I was first introduced to foundry last spring and I had the chance to discover that I can express myself with clay. I was surrounded by talented people and I will try to teach you what I have learned from this experience, by working with some of the first mediums humankind has been able to master.
I wanted to make an interesting book ends set to offer as a present. If you don't have access to a foundry you can make one yourself but that's another project alltogether. I will show you how I did it step by step and the products I used to make it so. I am most comfortable to work with clay (plasteline) rather than drying type of clay.
- Clay (sulfur free)
- Release agent
- 1" brush
- Wax (for lost wax)
- Metal (bronze, aluminum of what you have access to)
- 2k tech patina
Materials for wooden stands (optional)
- 4 9”X9”x1” pieces of wood
- Wood glue
- 8 wood screws
- 4 metal screws
- Crock pot or just a regular pot on the stove
- Small rotating tool to polish
Teachers! Did you use this instructable in your classroom?
Add a Teacher Note to share how you incorporated it into your lesson.

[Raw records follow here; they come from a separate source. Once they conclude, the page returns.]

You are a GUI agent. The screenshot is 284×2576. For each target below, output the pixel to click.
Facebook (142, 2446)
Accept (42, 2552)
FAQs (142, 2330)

Step 1: Pick Your Clay and Start
I prefer to work with Chavant Clay myself you have to use Sulphur free clay and this particular model that I made is with medium hardness clay. You can do any bust you feel like or any animal for that matter but I went with a low detail cat head.
Step 2: Making Sure It Doesn't Stick to the Silicon Mould
Before we cover our clay with silicon, it's safer to spray it with a release agent just to be on the safe side. This way it will prevent us from ripping the mould trying to get the clay out.
Step 3: Prepping the Sculpture and Applying the Silicon
I like to make a little wall with clay around my sculpture to prevent the silicon from running all over my workspace. I sculpt on a regular lazy susan. Always work with gloves when mixing silicon. It`s time to measure equal quantity of Part A and Part B and stir it well, cover the piece with the silicon, bring it back to the top with your brush. This step will be repeated 2 more times over the piece. It is necessary to wait 6 hours between each application but it's all worth it to have a reusable mould.
Once it is dried it is now possible to remove the clay from the mould and get some wax to start our production!
Step 4: Wax Time
I use a mini crock pot to melt my wax. The model you see there is hollow otherwise the casting will be heavy and expensive. I fill the mould, wait a few minutes and put the wax back in the crock pot. I do this 3 times or 4 times depending of the temperature of the wax. I wait 45 minutes between each layer and wait more than 4 hours before removing the wax model from the mould.
I make cones with styrofoam cups and put them in wax to make a base for the head. These base will be the entry for the metal when we will cast them.
Step 5: Prep and Slip-casting
It is now time to get the wax ready for the slip casting. We want to keep our models from falling in the slip when they will be dipped, this is why we make those trees (from the styrofoam cup we dipped previously in the wax) then we add branches to and the pieces firmly with a mix of glue and wax. On the second picture you can see the models have been dipped once in slip then in sand. This will be done for 3 consecutive days. The last picture shows the completed cast and the wax is still in it.
Step 6: This Is When the Wax Gets Lost
It's now time to break open the hardened shells, to put our models in an oven to melt the wax and let it leak out of our models. This is the reason we need one wax per model we want.
Step 7: Melting and Pouring of the Metal.
Time to melt our metal. At the foundry where I go I had access to aluminum and bronze. I made pieces of both metals. We can see the iridescence of the molten metal in the mould.
Step 8: Breaking the Mould and Cleaning the Pieces
The slip has hardened and the metal has cooled off and it's time to break the shell to revele the metal pieces. The top left one on the second picture is my cat head, made of bronze and cleaned up. It was grinded to remove the overflow of metal and it was sandblasted to give it a finer finish. The two aluminum ones were made from sand casting (but that's for another instructable).
Step 9: Patina and Final Product
I use an easy way to create the patina on the bronze. I use a solution from 2k technologies in order to easily create a patina on my pieces, it is easier than the traditional way of making patina finish, you only apply it with a brush and wait for it to dry. I blackened the bronze then buffed it with a rotating tool. This is the final look of it.
It could be screwed in a single wooden piece as well but since I wanted book ends I will add the step that I completed to do so.
The last photo are the complete book end with the head and the tail of a cat but you can do it with two similar busts or any interesting piece you can create with clay.
Mark where you can screw in the metal piece on the wood. Use the drill to make holes in the bottom plank then use the metal screws and fix the head in the plank.
Take 2 more planks, glue and clamp them so they sit at 90 degrees while you screw the bottom to the side. Make it sit on its bottom and you have book-ends. You can add feet at the bottom if you wish.